Mille lanternes lâchées dans le ciel, en bord de mer, sur les côtes du Nord-Est, là où, six mois auparavant, un tsunami géant éteignait des milliers de vies. Samedi, les Japonais de Soma ont rendu hommage aux disparus et sinistrés du 11 mars.

Au cours de cet événement commémoratif, orchestré par l'artiste japonais Kansai Yamamoto, les participants étaient invités, au crépuscule, à lancer haut dans le ciel un millier de lanternes en papier, lumières symbolisant les âmes des victimes de la catastrophe.

En présence de centaines de participants bravant la pluie, les ballons lumineux, d'environ 70 cm de haut, ont décollé des bords de l'océan Pacifique, dont les vagues immenses avaient déferlé six mois plus tôt sur les terres, emportant tout sur leur passage.
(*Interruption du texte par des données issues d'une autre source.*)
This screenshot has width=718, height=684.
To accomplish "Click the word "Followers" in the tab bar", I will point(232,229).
S'élevant vers les falaises, ces petites montgolfières étaient dédiées «aux proches et amis décédés, comme à ceux qui vivent chaque jour encore avec la hantise des flots, entre les répliques sismiques qui s'enchaînent et les radiations qui subsistent».

Yeux levés vers le ciel ruisselant, «c'est extraordinaire, très beau», s'exclame le jeune Yamato Funayama, 9 ans.
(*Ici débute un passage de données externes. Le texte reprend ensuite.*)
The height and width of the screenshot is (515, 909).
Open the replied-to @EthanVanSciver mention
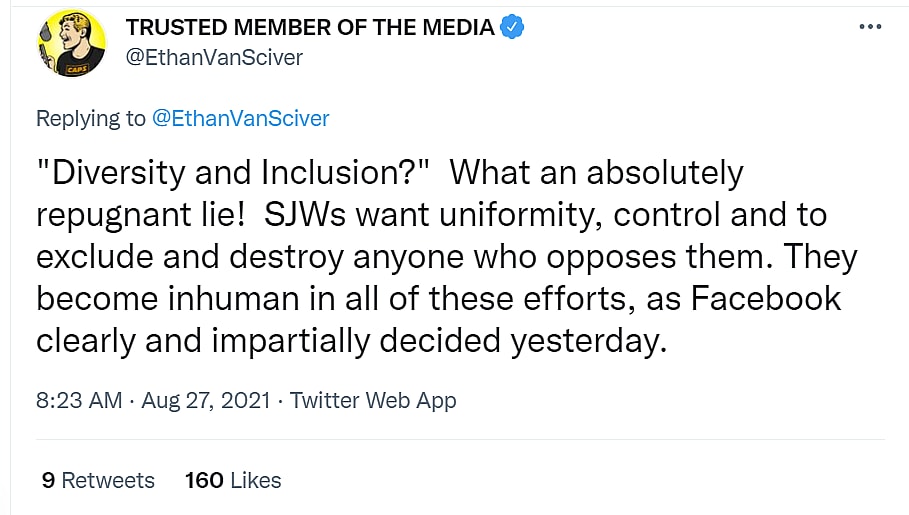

«Ce type d'événement est important, car le temps passe très vite et si on ne commémore pas, on finit par oublier au fur et à mesure que la vie redevient normale», poursuit son père.

«Ces lanternes, ce sont à la fois les âmes des victimes et un signal d'appel à un monde calme et paisible», souligne le concepteur de cette cérémonie, lequel a déjà organisé des manifestations similaires en Indonésie et en Ukraine.

«Après le séisme du 11 mars, le premier endroit où je suis allé est Tchernobyl», explique à l'AFP Kansai Yamamoto.

«Je n'avais pas du tout l'expérience des radiations, c'est pour cela que je me suis rendu là-bas».

Plus que tout autre, ceux qui ont vécu le raz de marée de Sumatra fin 2004 ou l'accident à la centrale ukrainienne de Tchernobyl en 1986 peuvent éprouver de la compassion pour les sinistrés du Tohoku (nord-est de l'archipel), justifie M. Yamamoto.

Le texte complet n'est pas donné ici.